■ **SET TASK A**:
Copy out the listing from the line that contains "Click the total price 총 상품 금액 box" through the line that contains "Action: (794, 116)", inclusive, keeping the requests, and add 141 to every coordinate in the answers. Leave the pictures out.

★ ★ ★ ★

Thus, the plurality of baffle plates are arranged on the flowing passage of the raw material gas between the raw material gas inlet and the raw material gas supply nozzle. Accordingly, the raw material gas including a particle collides on the plurality of baffle plates, which are arranged on the flowing passage of the raw material gas between the raw material gas inlet and the raw material gas supply nozzle. The flowing direction of the raw material gas is changed many times so that the gas flows in a flowing passage length, which is longer than a case where the baffle plate is not arranged and a case where one baffle plate is arranged in one stage manner. Accordingly, a time interval, in which the raw material gas is exposed in high temperature circumstance in the heated heating chamber 9, is lengthened. Accordingly, the particle is decomposed, and the particle does not reach a surface of the seed crystal and a growing surface of the SiC single crystal. Thus, the device manufactures the SiC single crystal with high quality.
Alternatively, the heating chamber has an average flowing passage length of the raw material gas, which is defined as f. The average flowing passage length is an average length of the flowing passage of the raw material gas in the heating chamber. The average flowing passage length and a direct distance between the raw material gas inlet and the raw material gas supply nozzle defined as H has a relationship of f>1.2H.
Alternatively, the plurality of baffle plates intersect with a center axis of the hollow cylindrical member and are arranged in a multiple stage manner along with the center axis as an arrangement direction. The plurality of baffle plates includes an utmost under baffle plate disposed nearest the raw material gas inlet. The utmost under baffle plate covers the raw material gas inlet seeing from an upper side of the heating chamber. In the above case, the raw material gas introduced from the raw material gas inlet surely collides on the utmost under baffle plate.
Alternatively, the plurality of baffle plates includes an utmost upper baffle plate disposed nearest the raw material gas supply nozzle. The utmost upper baffle plate covers the raw material gas supply nozzle seeing from a under side of the heating chamber. In the above case, the raw material gas surely collides on an upper portion of the hollow cylindrical member before the gas reaches the raw material gas supply nozzle.

★ ★ ★ ★

■ **SET TASK B**:
Using the text on baffle plates, say whether each statement agrees with it: (i) The average flowing passage length f and the direct distance H satisfy f>1.2H. (ii) The utmost under baffle plate is the one nearest the raw material gas supply nozzle. (iii) The particle is decomposed and does not reach a surface of the seed crystal.

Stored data

★ ★ ★ ★

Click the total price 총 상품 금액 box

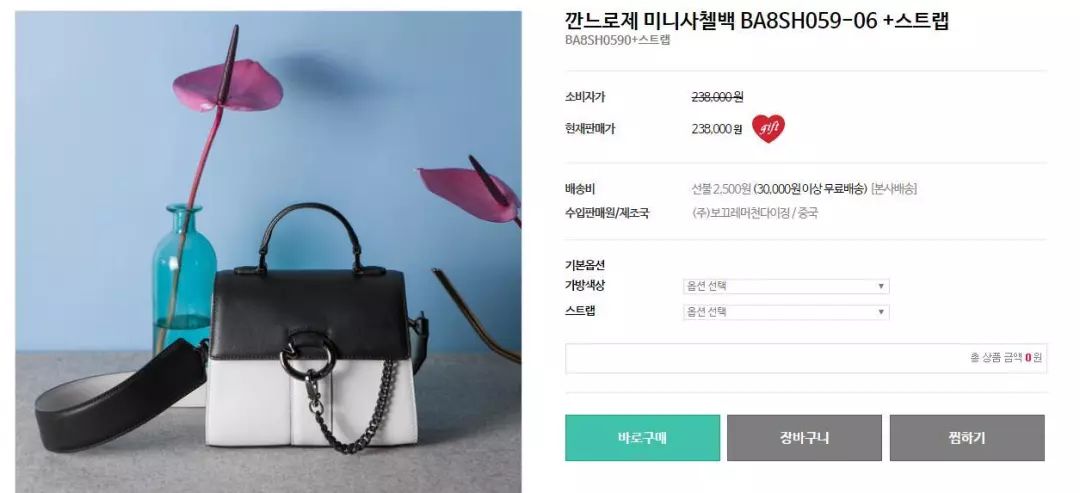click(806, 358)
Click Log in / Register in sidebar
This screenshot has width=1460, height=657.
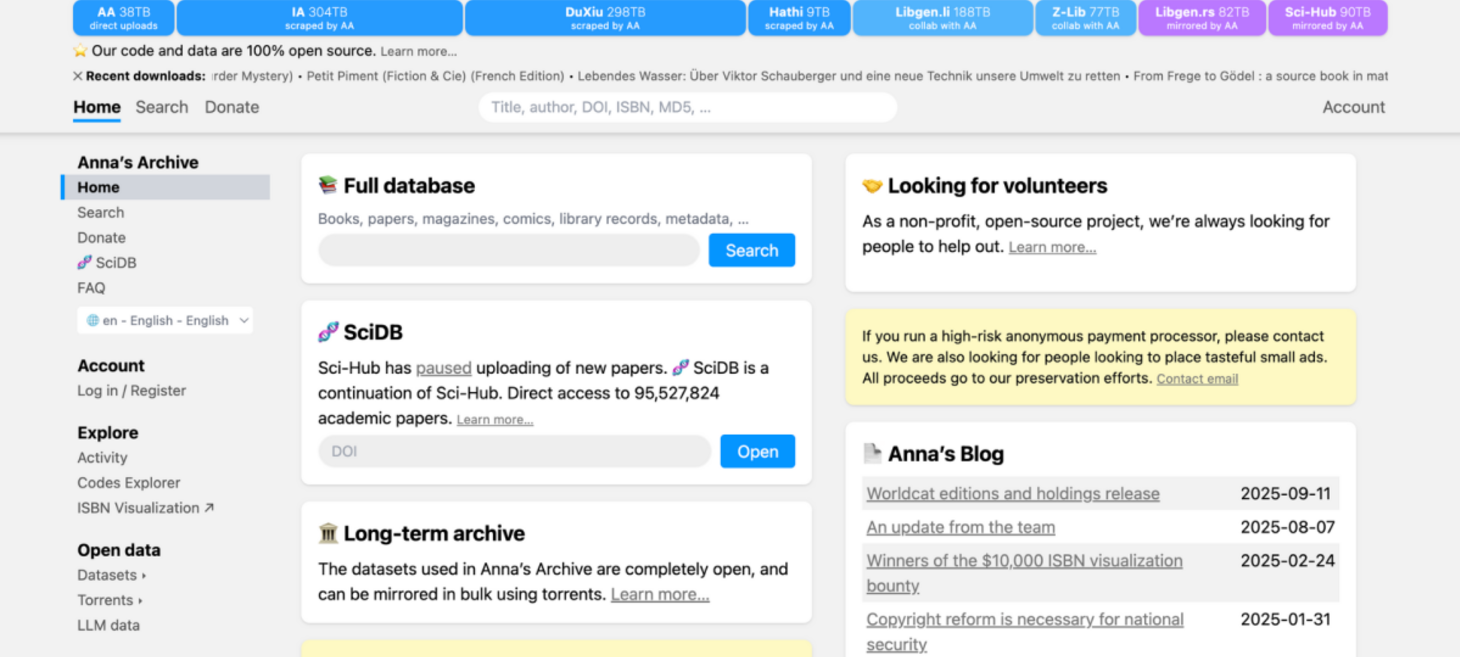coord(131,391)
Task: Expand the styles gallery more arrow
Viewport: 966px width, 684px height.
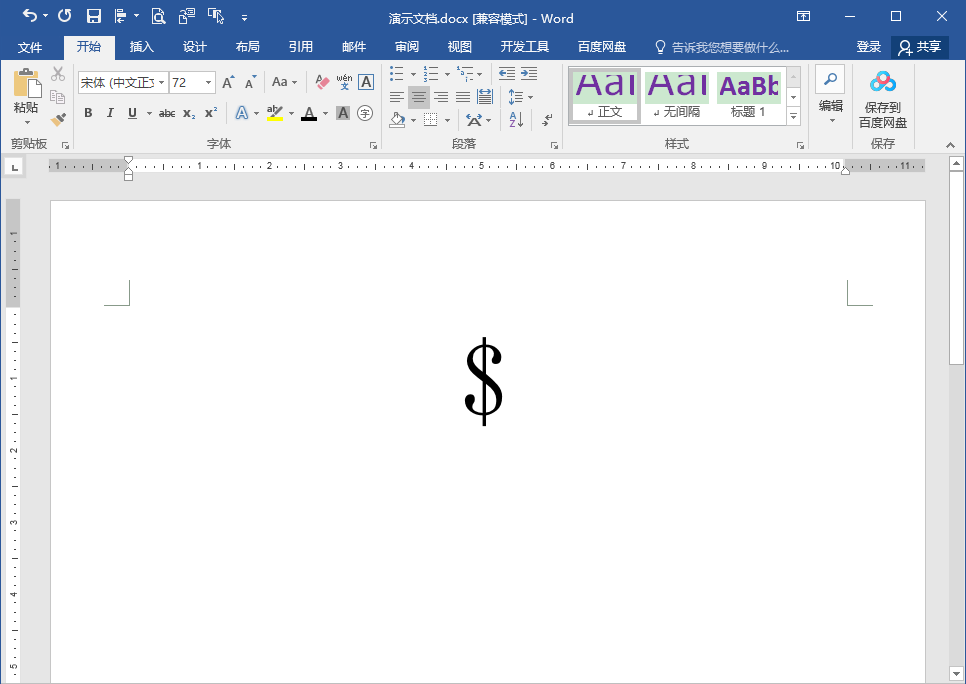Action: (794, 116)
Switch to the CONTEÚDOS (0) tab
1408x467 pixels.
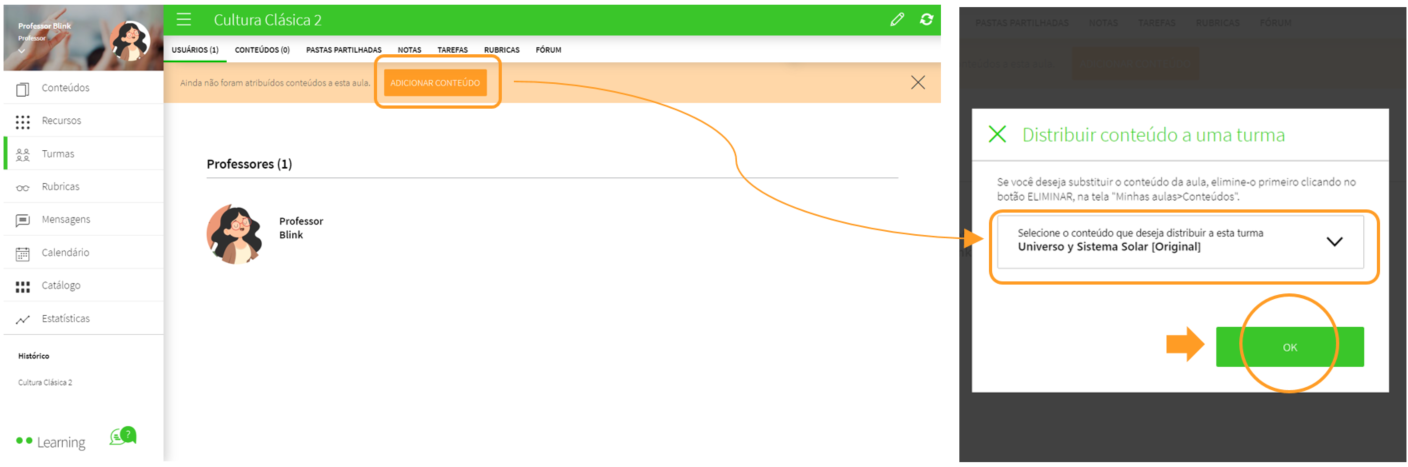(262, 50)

★ ★ ★ ★

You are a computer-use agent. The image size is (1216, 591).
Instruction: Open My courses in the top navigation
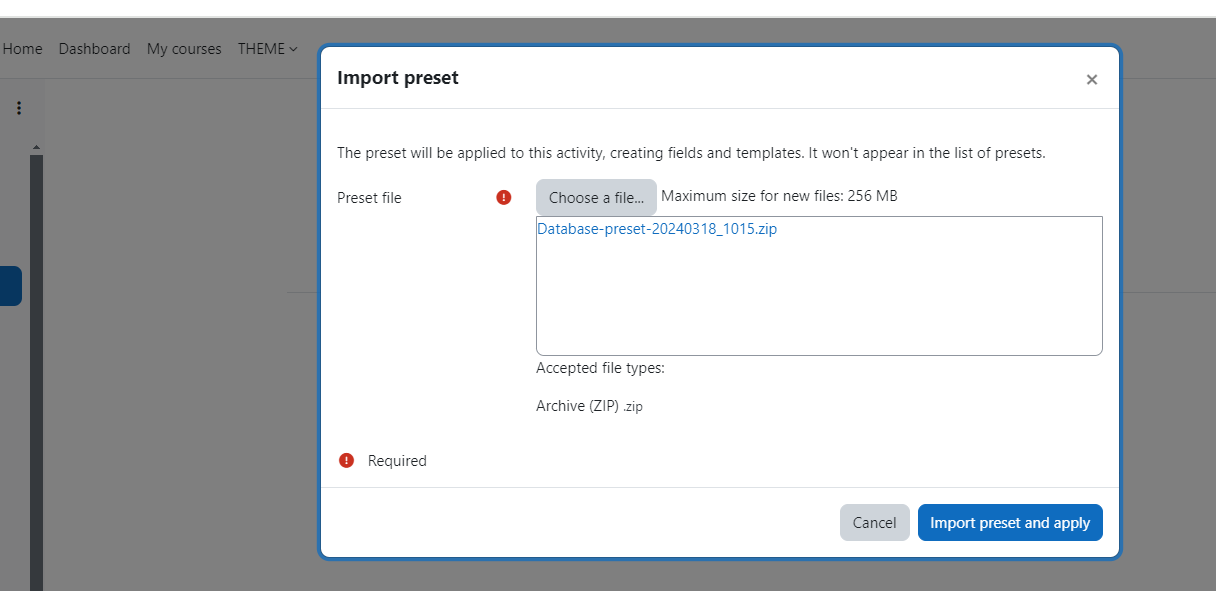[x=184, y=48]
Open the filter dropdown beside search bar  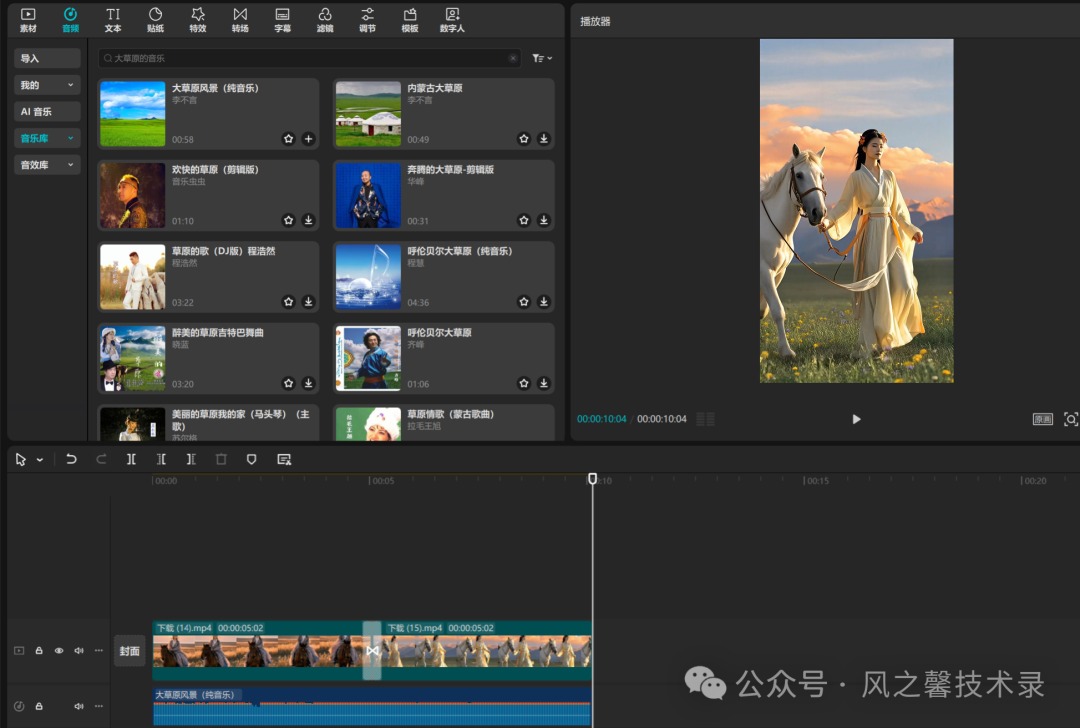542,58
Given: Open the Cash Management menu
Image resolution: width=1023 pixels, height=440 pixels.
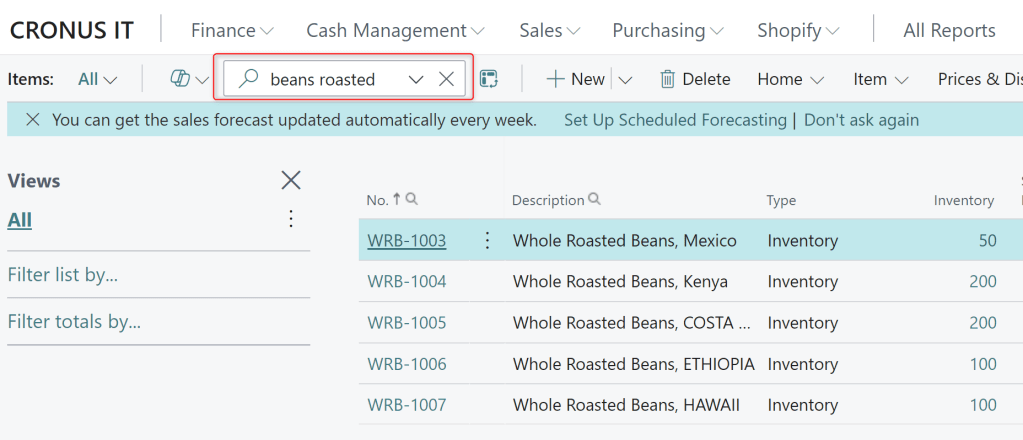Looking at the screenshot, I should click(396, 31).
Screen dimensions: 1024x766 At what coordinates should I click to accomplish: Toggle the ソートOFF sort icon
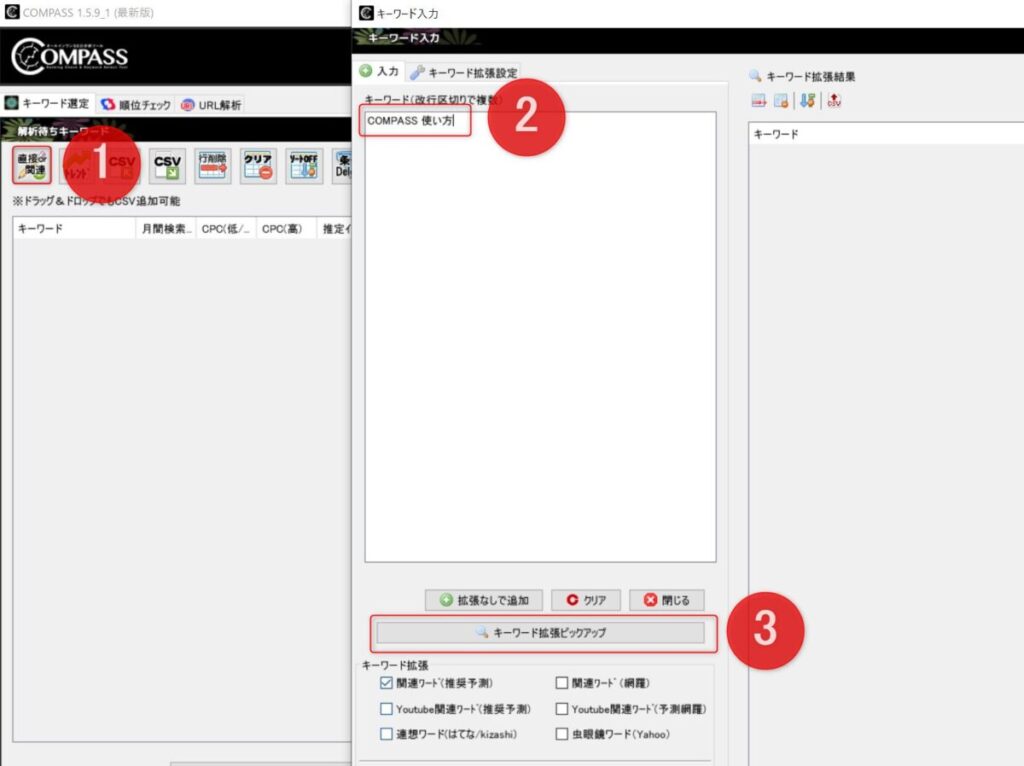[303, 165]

★ ★ ★ ★

■ **EXERCISE SOLUTION A**:
Click the total price 총 상품 금액 box

click(947, 499)
Click Log in / Register in sidebar
This screenshot has width=1460, height=657.
coord(272,532)
Task: Expand the styles gallery more arrow
Viewport: 966px width, 684px height.
Action: (935, 257)

■ **EXERCISE SOLUTION B**:
(i) Yes: "has a relationship of f>1.2H."
(ii) No: "an utmost under baffle plate disposed nearest the raw material gas inlet."
(iii) Yes: "the particle is decomposed, and the particle does not reach a surface of the seed crystal."